Still, negatives aside, it seems like the Knicks have a gem in Robinson.

Troy Williams played with that fire again tonight, and I’m 99 percent certain that he’s going to be on the opening day roster. At this point, I honestly think he’s too good for Summer League. Troy had 15 points, three assists, two steals and a number of wacky wipeouts from going 1,000 miles an hour.

Michael Gbinije and Isaiah Hicks are your surprising plus/minus all-stars, at +11 and +17, respectively. Hicks actually did some good stuff out there, hitting four of five shots and blocking three on defense. Gbinije did his best Emmanuel Mudiay impression and fell at one point, and otherwise I barely remember him even being out there.

— There was a great sequence during the run in the third quarter where Williams hit Knox for a corner three, and then two plays later, Knox returned the favor to the exact spot. It was very satisfying.

Damyean Dotson just couldn’t hit anything tonight. It’s been a rough summer league for him.

— I did not love ESPN’s broadcast tonight. First item: the weird skycam camera angle. Frequently throughout the game, the broadcast would switch to a view that looked as if it was hanging from the jumbotron. I was not into it.
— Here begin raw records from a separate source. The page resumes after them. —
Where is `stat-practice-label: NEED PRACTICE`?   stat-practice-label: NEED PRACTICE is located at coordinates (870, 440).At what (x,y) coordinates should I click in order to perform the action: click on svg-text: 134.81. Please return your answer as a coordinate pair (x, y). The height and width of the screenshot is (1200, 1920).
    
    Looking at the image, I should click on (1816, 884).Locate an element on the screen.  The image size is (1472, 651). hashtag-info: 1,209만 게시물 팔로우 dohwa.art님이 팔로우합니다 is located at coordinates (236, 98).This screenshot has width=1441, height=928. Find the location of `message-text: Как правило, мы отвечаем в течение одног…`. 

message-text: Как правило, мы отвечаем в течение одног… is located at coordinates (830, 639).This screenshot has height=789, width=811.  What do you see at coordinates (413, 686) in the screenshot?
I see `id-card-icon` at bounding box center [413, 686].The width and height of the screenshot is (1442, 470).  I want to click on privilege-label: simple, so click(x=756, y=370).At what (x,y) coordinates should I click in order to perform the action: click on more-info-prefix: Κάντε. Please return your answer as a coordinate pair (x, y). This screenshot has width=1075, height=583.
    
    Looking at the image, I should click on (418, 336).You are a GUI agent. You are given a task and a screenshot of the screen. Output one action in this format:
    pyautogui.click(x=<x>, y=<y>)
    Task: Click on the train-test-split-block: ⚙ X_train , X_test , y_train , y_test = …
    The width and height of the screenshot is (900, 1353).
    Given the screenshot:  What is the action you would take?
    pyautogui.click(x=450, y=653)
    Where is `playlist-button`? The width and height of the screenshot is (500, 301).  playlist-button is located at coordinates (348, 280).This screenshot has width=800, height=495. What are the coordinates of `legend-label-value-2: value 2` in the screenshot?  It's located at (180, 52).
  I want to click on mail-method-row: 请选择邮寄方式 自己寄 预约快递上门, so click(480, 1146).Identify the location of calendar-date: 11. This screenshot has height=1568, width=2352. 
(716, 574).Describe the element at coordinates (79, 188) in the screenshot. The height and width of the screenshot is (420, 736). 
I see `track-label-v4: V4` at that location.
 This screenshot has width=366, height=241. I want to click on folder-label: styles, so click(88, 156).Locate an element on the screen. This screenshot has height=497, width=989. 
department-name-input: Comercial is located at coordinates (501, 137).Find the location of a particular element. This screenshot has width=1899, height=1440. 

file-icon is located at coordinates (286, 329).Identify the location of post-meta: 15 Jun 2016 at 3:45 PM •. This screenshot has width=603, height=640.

It didn’t work for football, and it doesn’t work for basketball, either.

Secondly, Doris Burke was interviewing coaches during the first half for “coach appreciation night.” And while I love DB and the work that she does, ESPN kept cutting to a 50/50 view of DB and her subject(s) on the left and the game on the right. It cut off a lot of useless summer league action! Dislike!

— Special section for play-by-play man Marc Jones, who did not have his best night. His gaffes included:

  • After Mitchell Robinson’s second block on the perimeter he called him “Williams” (Troy Williams was also in the vicinity). Jones then corrected himself, but went back to calling Mitch “Williams” for another minute or so.
  • He called Paul Watson “Dotson” at one point, unironically.
  • Josh Hart apparently played for the Knicks last year, according to Jones late in the game.
  • Called Allonzo Tree-air “Try-er” pretty much all night.
  • Called Isaiah Hicks “Isaac Hicks.”
  • Started telling Mitchell Robinson’s unique high school/draft story, only to get extremely off track and get checked by Burke live on air to finish the damn story.

So, yeah. Maybe I’m grumpy. Maybe I just miss Clyde. But that was a messy announcing performance.

Alex Caruso is really turning into a Knick killer supreme. He had five points and 10 assists tonight, and was a positively bone-crushing +41. It made me very happy when he doinked a relatively easy breakaway dunk late in the game.

Josh Hart also had a night with 27 points on 8-16 shooting. There were times where it seemed like he could have whatever he wanted against the Knick defense. Trying out for the Spurs, maybe?

— Completely random, but I realized that Mitchell Robinson has tattoos tonight. They’re really faint! Not that it’s super important, but I just like to think I’m more observant than that!

And that there is your recap! Let’s get ready for the (summer) playoffs!